Sul fronte GEO e citabilita AI il discorso e ancora piu delicato. Nella documentazione ufficiale non c’è alcuna indicazione di vantaggi diretti nelle AI Overviews o in altre superfici generative. Però emerge una direzione chiara: siti piu strutturati, con segnali piu espliciti e interfacce meno ambigue, sono siti più facili da usare per software che devono leggere, riassumere o agire. Per un editore o un team SEO questo non e una scorciatoia, ma una forma di preparazione tecnica al web che verra.

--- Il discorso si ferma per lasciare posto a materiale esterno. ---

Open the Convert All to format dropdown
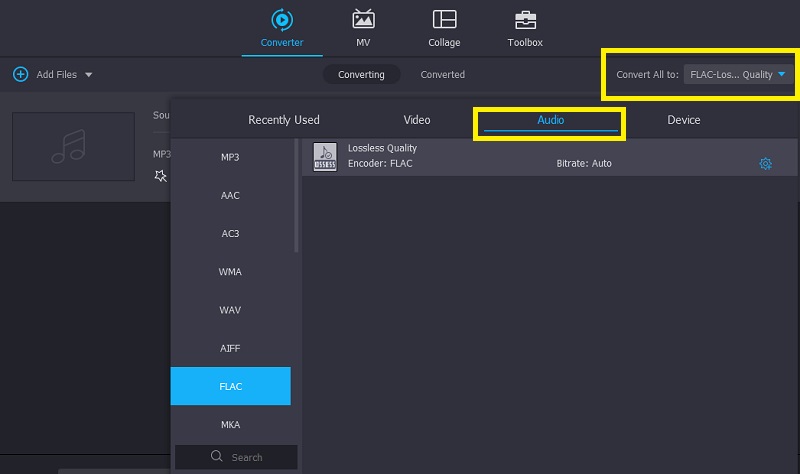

Cosa fare oggi se gestisci un sito

La mossa giusta non e inseguire tutti i check alla cieca. Prima va capito se il tuo sito ha gia problemi classici che ricadono anche nella lettura agentica: componenti senza nome accessibile, form poco chiari, pulsanti generici, modali che spostano il layout, immagini senza dimensioni o widget che arrivano tardi. In molti casi il primo guadagno non arriva da WebMCP, ma da una base HTML e UX piu solida.

Subito dopo ha senso decidere se llms.txt sia utile per il tuo progetto. Per un piccolo sito locale magari no. Per una documentazione tecnica, un catalogo, un blog specialistico o un software con molte sezioni puo invece diventare una scorciatoia utile per spiegare il perimetro del sito e ridurre il rumore di navigazione.

WebMCP va considerato come terzo step, non come primo. Prima semantica, poi stabilita, poi discoverability, e solo dopo esposizione strutturata degli strumenti. E questo, in fondo, e il messaggio più pragmatico dei nuovi audit di PageSpeed Insights: un sito pronto per gli agenti nasce dagli stessi principi che rendono il sito migliore anche per le persone, solo applicati con un livello di esplicitezza piu alto.

  • Controlla accessibilita e nomi accessibili degli elementi interattivi.
  • Riduci i layout shift che possono spostare target e pulsanti.
  • Valuta se un llms.txt essenziale abbia senso per il tuo dominio.
  • Pensa a WebMCP solo se hai task o form davvero complessi.